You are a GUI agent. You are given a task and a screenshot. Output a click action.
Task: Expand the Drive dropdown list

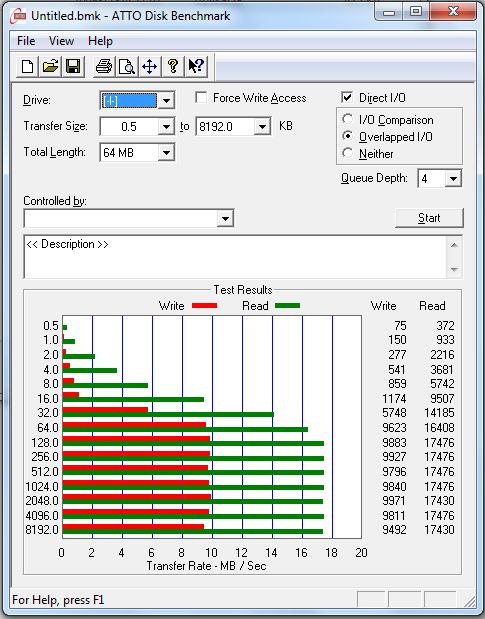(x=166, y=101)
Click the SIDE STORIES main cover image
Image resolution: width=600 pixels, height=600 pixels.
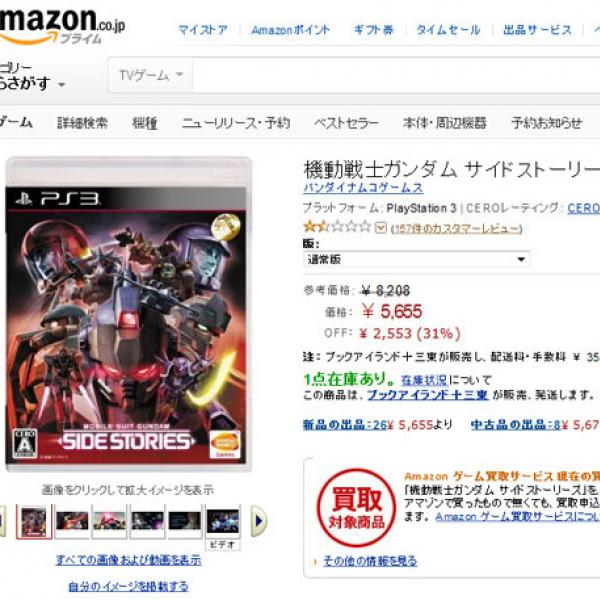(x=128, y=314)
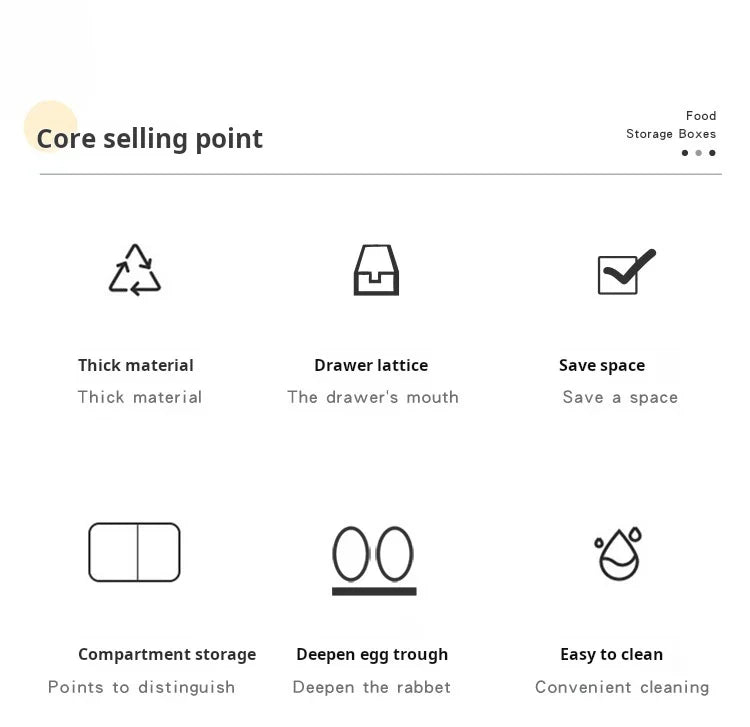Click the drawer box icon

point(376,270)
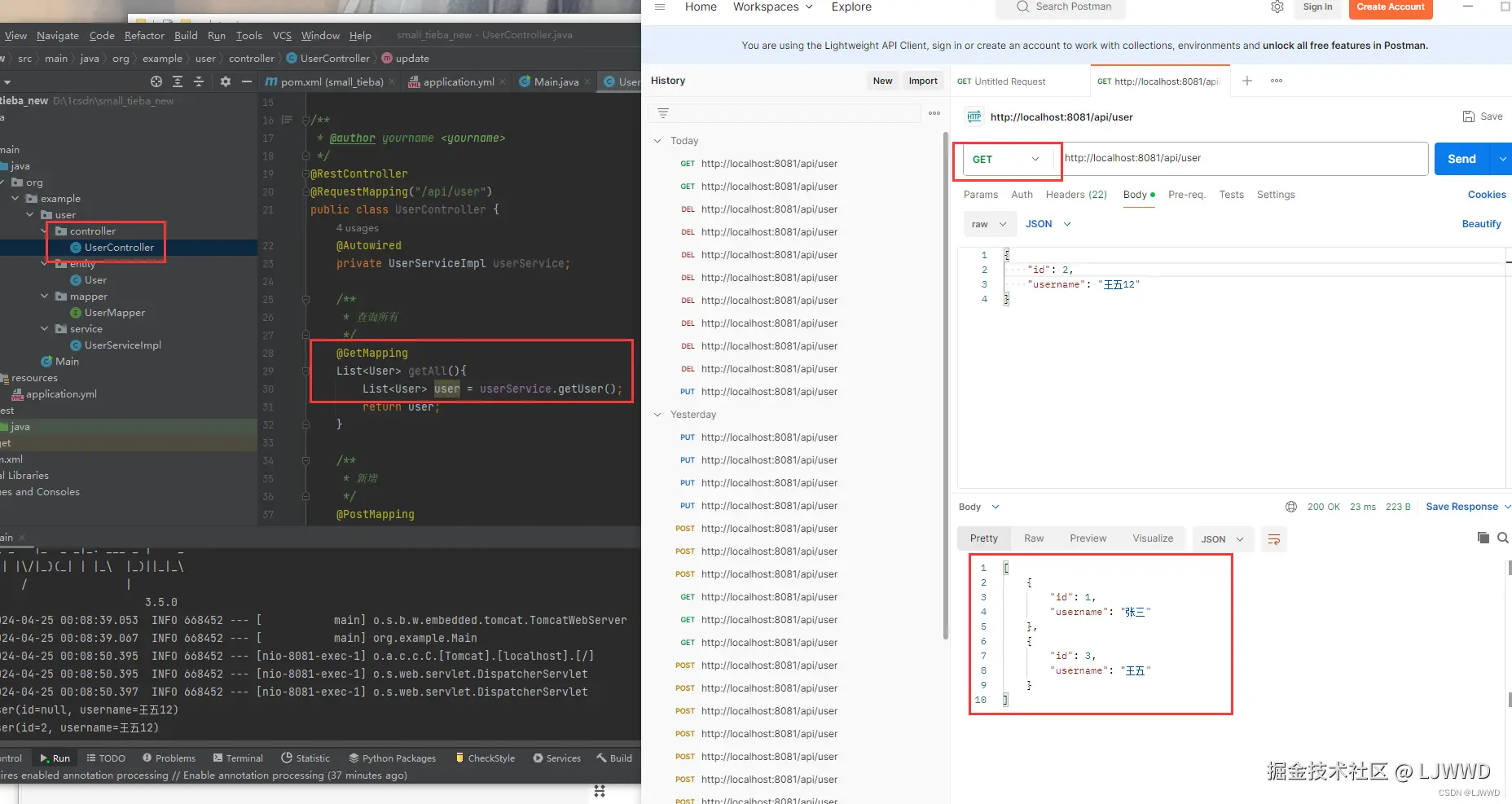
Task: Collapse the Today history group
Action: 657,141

==========

◆ **YOUR INSTRUCTIONS**
All lines from the one containing "Task: Expand the Drive dropdown list" through the end of the data are to be restated exactly, with nothing else and without the pictures.

◆ **SOLUTION FOR THIS EXERCISE**
Task: Expand the Drive dropdown list

(x=166, y=101)
Click the SIDE STORIES main cover image
Image resolution: width=600 pixels, height=600 pixels.
(x=128, y=314)
Click the drawer box icon

point(376,270)
Task: Collapse the Today history group
Action: 657,141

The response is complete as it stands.